Working with adolescents can be challenging enough without adding substance use issues to the mix. When teens’ age-appropriate desire for autonomy gets compromised by substance use and addiction, it can be difficult for clinicians to effectively navigate heightened levels of client ambivalence alongside their own “righting reflex”—their desire to fix their clients.

In this compelling new video, Sebastian Kaplan, PhD, and Ali Hall, JD, demonstrate how to manage these elements using tools from Motivational Interviewing, a client-centered alternative to traditional, often confrontational addiction treatment. Here, you’ll discover how to deepen rapport, diffuse resistance, and draw out adolescent clients’ intrinsic strengths.

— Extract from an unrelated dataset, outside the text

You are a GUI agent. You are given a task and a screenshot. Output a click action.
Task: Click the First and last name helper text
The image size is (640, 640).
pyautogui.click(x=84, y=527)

Learn strategies to engage teenage clients who do not even want to be in your office, much less receive treatment, through clinical demonstrations with three adolescent clients using marijuana, heroin, and opiates. Develop your skills to support adolescent clients, without conveying the disrespect they might expect from adults in authority roles.

This course is a must If you’re seeking resources for teens, addiction and recovery, or client-centered counseling.


What therapists are saying…

“I recommend this video to MI teachers, trainers, and learners, particularly those engaged with youth around substance use. I appreciate the difficult conversations portrayed in these scenarios as they represent common conversations with youth, particularly youth who are ambivalent about changing their relationship to substances. Of particular use to teachers and learners are the multiple ways that the various MI providers avoid the righting reflex, and focus on engaging and focusing. Each of the conversations in this video provides robust demonstrations of the MI spirit in action.”

—Stéphanie Wahab PhD, Professor, School of Social Work, Portland State University
“Dr. Kaplan provides a solid overview of the spirit of Motivational Interviewing (MI) that serves as a foundation for practical examples and demonstrations of MI in action. This video captures the empathy and collaboration that are core to the spirit of Motivational Interviewing while conveying its flexibility to the personal style of various therapists. The clinical vignettes and discussions that follow provide educators and practitioners with a clear depiction of MI from start to finish.”

—Eric T. Beeson, PhD, Core Faculty, The Family Institute at Northwestern University
 “As a counselor educator, I struggle with finding modern and relevant media addressing adolescent substance use. This video is effective in explaining the application of Motivational Interviewing to teen substance use and speaks to the clinician challenges of working with ambivalence and finding ways to collaborate with young people. The counselors demonstrate how to speak to youth in ways that support autonomy and choice, while also teasing out and promoting change talk. Dr. Kaplan and Ali Hall also provide examples of a wide variety of MI interventions, which will help clinicians new to the approach understand the potential for extensive application of these skills in complex clinical settings.”

—Kristin Dempsey, LMFT LPCC, Senior Associate, California Institute for Behavioral Health Solutions
“Practical examples of straightforward MI concepts and applied techniques, voiceover explanations, and descriptive summaries are notably useful for adapting the language of MI to the adolescent population and emphasizing the patience required when working with a challenging population with complex issues of substance use. Addresses nuances of working with adolescents, including respecting autonomy while identifying recovery capital, cultivating change talk while refraining from the righting reflex, and balancing internal and external pressures from the client and referring parties. Because becoming ‘the best self’ can seem overwhelming for adolescents, Motivational Interviewing for Adolescents Substance Use expertly demonstrates how the Spirit of MI initiates the discovery process and promotes a self-directed path to recovery.”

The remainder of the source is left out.